En el discurso oficial ya
están instalados los temas fundamentales
de la reforma: la mejora de la competitividad de las empresas y el incremento
de la productividad laboral. El objetivo es obtener de factor trabajo el mayor
rendimiento posible, sin aumentar el costo salarial. Por ello hay que legalizar
la polivalencia funcional, la movilidad geográfica, la flexibilidad de la
jornada laboral y la reducción de los descansos y licencias, la eliminación de
los “tiempos muertos”, la flexibilización del tiempo para gozar del descanso
semanal y las vacaciones, etc. Es decir, la vida social y familiar del
trabajador totalmente subordinada a las exigencias de la producción y del
mercado.
En cuanto a la
negociación colectiva, los ejes de la futura reforma son dos: a) transformar el
actual “garantismo legal” (la ley como piso inderogable), por el “garantismo
convencional” (el convenio puede perforar los mínimos legales); y b)

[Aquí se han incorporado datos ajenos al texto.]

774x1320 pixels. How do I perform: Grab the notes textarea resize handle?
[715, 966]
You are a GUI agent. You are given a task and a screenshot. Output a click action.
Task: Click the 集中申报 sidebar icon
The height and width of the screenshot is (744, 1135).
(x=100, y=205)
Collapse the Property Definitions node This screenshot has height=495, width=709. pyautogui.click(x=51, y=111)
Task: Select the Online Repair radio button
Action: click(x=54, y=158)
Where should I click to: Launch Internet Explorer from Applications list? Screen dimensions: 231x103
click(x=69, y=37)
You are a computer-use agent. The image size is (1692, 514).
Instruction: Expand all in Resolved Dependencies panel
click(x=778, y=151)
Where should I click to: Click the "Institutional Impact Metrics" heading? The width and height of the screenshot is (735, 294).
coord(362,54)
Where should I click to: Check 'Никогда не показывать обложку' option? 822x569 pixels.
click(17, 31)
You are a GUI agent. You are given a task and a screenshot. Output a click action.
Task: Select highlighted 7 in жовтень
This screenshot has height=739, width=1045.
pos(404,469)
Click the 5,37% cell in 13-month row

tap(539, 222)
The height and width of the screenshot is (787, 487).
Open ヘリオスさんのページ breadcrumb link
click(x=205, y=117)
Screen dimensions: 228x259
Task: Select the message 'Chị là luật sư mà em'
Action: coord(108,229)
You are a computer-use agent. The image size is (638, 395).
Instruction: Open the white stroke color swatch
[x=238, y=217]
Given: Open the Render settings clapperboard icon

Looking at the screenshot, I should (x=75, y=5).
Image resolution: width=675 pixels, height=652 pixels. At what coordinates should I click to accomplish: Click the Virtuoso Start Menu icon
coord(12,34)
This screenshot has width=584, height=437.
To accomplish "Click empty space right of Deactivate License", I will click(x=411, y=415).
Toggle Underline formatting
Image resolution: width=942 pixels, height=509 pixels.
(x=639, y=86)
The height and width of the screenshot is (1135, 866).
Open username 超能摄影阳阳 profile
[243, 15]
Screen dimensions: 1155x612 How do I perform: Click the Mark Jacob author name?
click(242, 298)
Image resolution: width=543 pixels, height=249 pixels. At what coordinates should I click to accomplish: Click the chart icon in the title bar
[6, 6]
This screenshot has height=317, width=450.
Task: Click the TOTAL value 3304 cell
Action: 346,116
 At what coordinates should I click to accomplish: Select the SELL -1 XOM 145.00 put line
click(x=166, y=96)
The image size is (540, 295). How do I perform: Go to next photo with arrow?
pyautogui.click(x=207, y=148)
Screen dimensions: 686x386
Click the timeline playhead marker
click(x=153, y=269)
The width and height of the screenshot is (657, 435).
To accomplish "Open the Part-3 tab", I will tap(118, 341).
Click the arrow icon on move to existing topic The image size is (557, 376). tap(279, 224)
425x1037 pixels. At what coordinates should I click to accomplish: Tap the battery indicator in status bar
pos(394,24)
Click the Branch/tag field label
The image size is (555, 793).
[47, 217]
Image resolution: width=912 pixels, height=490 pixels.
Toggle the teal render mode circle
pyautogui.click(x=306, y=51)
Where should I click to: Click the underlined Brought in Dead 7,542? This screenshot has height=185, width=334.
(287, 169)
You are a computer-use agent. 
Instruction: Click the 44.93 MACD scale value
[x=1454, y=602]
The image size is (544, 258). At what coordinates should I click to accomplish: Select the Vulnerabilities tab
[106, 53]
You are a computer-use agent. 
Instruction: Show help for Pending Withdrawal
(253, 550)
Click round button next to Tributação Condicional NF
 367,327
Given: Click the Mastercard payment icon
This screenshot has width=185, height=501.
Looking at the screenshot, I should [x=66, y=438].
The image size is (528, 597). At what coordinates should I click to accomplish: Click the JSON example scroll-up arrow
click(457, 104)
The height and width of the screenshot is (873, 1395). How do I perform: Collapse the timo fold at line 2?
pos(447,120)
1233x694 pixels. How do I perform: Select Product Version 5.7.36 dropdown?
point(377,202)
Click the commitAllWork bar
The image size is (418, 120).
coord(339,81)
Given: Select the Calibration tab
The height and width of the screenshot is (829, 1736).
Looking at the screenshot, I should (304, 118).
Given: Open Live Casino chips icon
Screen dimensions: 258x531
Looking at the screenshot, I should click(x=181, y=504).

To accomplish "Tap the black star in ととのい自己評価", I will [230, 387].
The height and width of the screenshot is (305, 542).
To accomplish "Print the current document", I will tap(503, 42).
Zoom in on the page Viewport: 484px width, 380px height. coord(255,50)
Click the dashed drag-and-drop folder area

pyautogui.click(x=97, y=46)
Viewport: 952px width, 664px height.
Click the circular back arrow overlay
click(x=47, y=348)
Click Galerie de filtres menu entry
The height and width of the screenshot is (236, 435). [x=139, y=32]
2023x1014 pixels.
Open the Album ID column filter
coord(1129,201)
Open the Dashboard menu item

descentralizar la negociación y llevarla al nivel más bajo posible. Por otro
lado, la negociación salarial estará condicionada a incrementos de la
“productividad laboral”, bajo amenaza de no homologarse los acuerdos
sectoriales. Esto llevará al canje de derechos y conquistas por aumentos
salariales, ya que la mayoría de los convenios colectivos son por rama de
industria, involucrando a todas las empresas del sector cualquiera que sea su
tamaño, lo que torna imposible establecer mecanismos auténticos de medición y
mejora de la productividad laboral.
La intensidad de la
futura reforma laboral estará en relación directa con el poder político que
pueda acumular el gobierno en la próxima elección, más que con la capacidad de
negociación de la dirigencia sindical, ya que ella depende de la capacidad de
presión y de conflicto, que genere, de mínima, un equilibrio en la correlación
de fuerzas. Y, como se dijo, un sector de los representantes gremiales ha
renunciado a esta posibilidad.
Y retorno al interrogante
del título de esta nota. El gobierno no ataca a los dirigentes gremiales por un
imperativo ético, sino como tiro por elevación para poder avanzar contra los
derechos de los trabajadores. Así de simple.